§ WRITTEN EXERCISE
Copy out the material below line for line, changing nothing.
(begin)
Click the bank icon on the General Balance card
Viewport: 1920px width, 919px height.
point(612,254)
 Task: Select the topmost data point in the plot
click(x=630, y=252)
(end)
§ RESULT
Click the bank icon on the General Balance card
Viewport: 1920px width, 919px height.
point(612,254)
 Task: Select the topmost data point in the plot
click(x=630, y=252)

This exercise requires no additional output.